Lack of sharing breach Information
Every day the news is packed with headlines about how there’s a new treasure trove of sensitive data that is in the hands of the bad guys. What we never hear is how exactly was it done? The lack of this information is what is making it easy for the bad guys to keep doing what they do.
Why are we so reluctant to share our findings with the world? Wouldn’t learning from each other’s mistakes make it harder for the hackers to do this again?
The reason we are so reluctant to share boils down to reputation.
In the hacking community, if you discover a zero day, exploit, back-door, you name it, you are considered a God. You want to share this information with everyone possible to let them know you are ‘the man’. Getting hit by a breach that has been considered Zero Day is very rare. These copy cats are the ones you need to worry about. These copy cats are paying a premium for this info. Reason being is defense systems have not been updated to detect the issue.
The guys discovering and selling these Zero Days to the copy cats are making huge profits from this.
So let me ask you, if the hackers are sharing their information with each other, why don’t we?
The reason companies aren’t sharing information related to their cybersecurity mishaps is that their reputation takes a major blow. It makes you appear weak, lazy, lacking knowledge. For publicly traded companies, this means a dip in their stock price. For private companies this means their brand will take a major hit and customers may consider moving to the competitor.
For this reason, its understandable that no one wants to let the cat of out the bag that they have been compromised. For publicly traded companies, the Securities and Exchange Commission (SEC) requires that companies disclose their cybersecurity incidents to the public. This started in 2011 but due to loose wording, they are only required to simply disclose that it occurred. This is great start but does it help the rest of us? Does knowing 10, 20 30,000, 1 Million accounts were compromised help improve cybersecurity? Not Really.
The questions and answers these companies should be required to answer to should look like an Incident Reponses Report.
How did the breach occur? — Was it from a phishing email? A physical device in the network? An exploit used against a public facing server? Malware?
How was the incident detected? — Was it luck? Was its procedure? What is an alert?
How did they know what systems were accessed? — Were access logs retroactively analyzed? Was there a network device that was capable of handing a historical view of connections? Was there an identity access broker in the network?
How do you know what was compromised? — Was there a SQL command logged that recorded database command used to extract the data? Was there a Data loss prevention solution in place that recorded but did not stop the event?
What were the Indicators of Compromise (IOCs)?
If the attack was stopped mid-action, How was the incident contained? Was it done by revoking rights or orchestrating a network lock down?
As a CSO, these are a few of the questions I would expect my team to answer as part of their Incident Report. Incident reports not only provide a summary of what exactly happened but also allows your team to identity their gaps and seek areas for improvement. Providing this information to the public would allow others to learn from their mistakes.

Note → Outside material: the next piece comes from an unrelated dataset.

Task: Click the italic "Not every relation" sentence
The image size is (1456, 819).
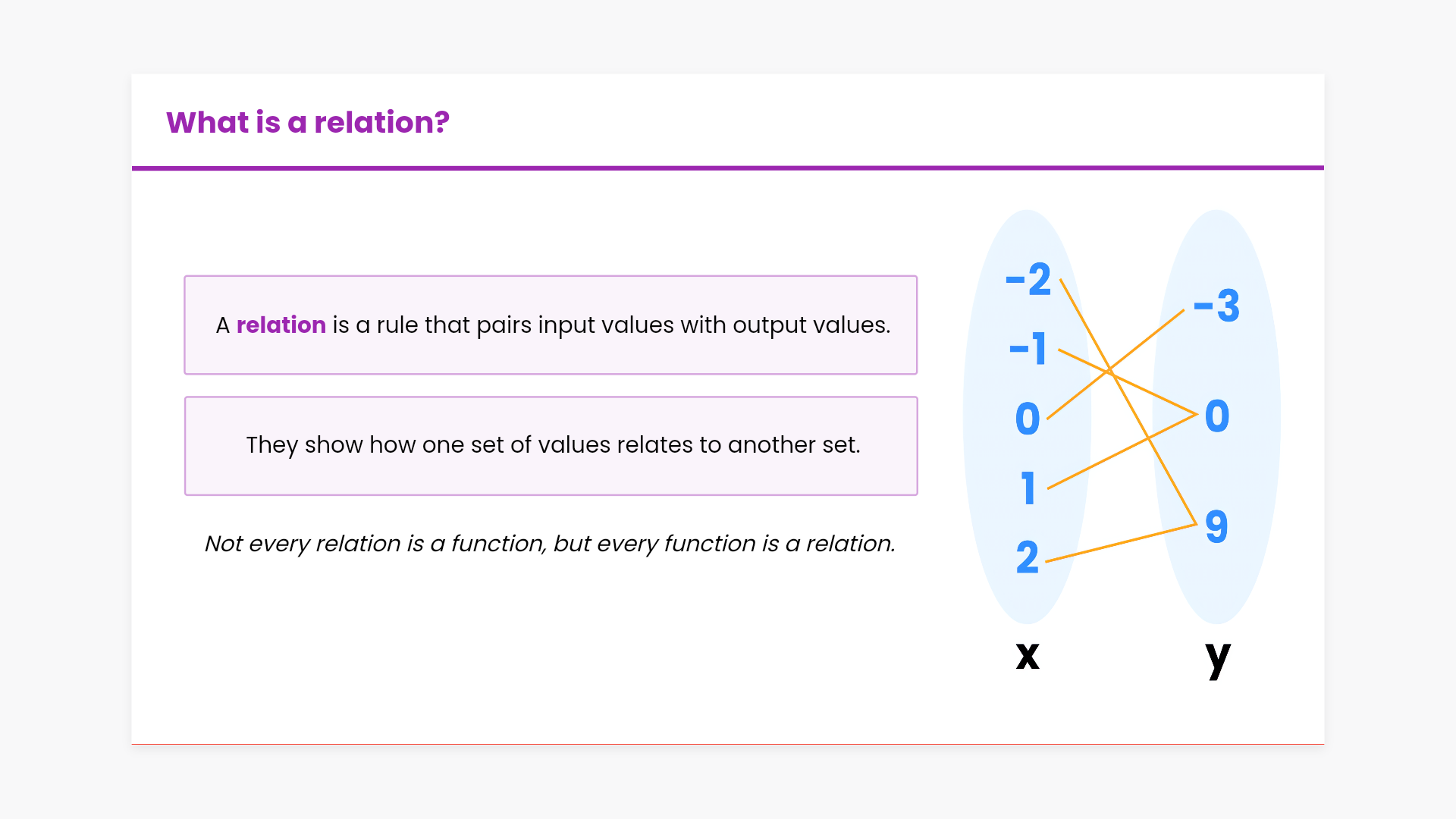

We recently responded to a ransomware incident that occurred the same week that the city of Atlanta was also hit with ransomware. From what we heard on the news, both incidents seemed very similar to each other, just on different scales.
As a service provider, I get to learn from these kinds of situations. I not only used the information I learned and applied it to that client’s network, but I also shared this information with my other clients. Our clients know when we are in incident response mode for other clients. That’s when the questions start coming in. What did you learn? Are we protected? What can we be doing better? This is all information I am willing to share.
If we find a particular gap or think about a new defense strategy, first thing we do is say, “Hey, we should check this on all our client’s networks.” This is the benefit our clients get from us helping others. This is the attitude the IT community needs to take. The better we defend our networks, the harder we make it for the hackers, the less incentive they have because we’re making their job difficult.
Atlanta brought in the major players to help resolve their problem, particularly Microsoft and Cisco teams. For a $2.7 million dollars, I would expect a pretty comprehensive Incident Report packed full of valuable information like how did this occur, how can they prevent it in the future, what systems and strategies they need to put in place. You know, the kind of information that would be helpful to the rest of us.
Problem is, that document will never see the light of day outside of Atlanta’s IT Department and a few high level individuals who will be voting yes to their new IT budget for 2018.
This is the kind of intel we need to be sharing with each other. We don’t need sales guys selling us the latest and greats tool in cyber. We need to be learning from real world examples. We need to be learning from each other’s mistakes so we know not to make the same ones. It’s this simple practice that makes cybersecurity seem more real because it hits close to home.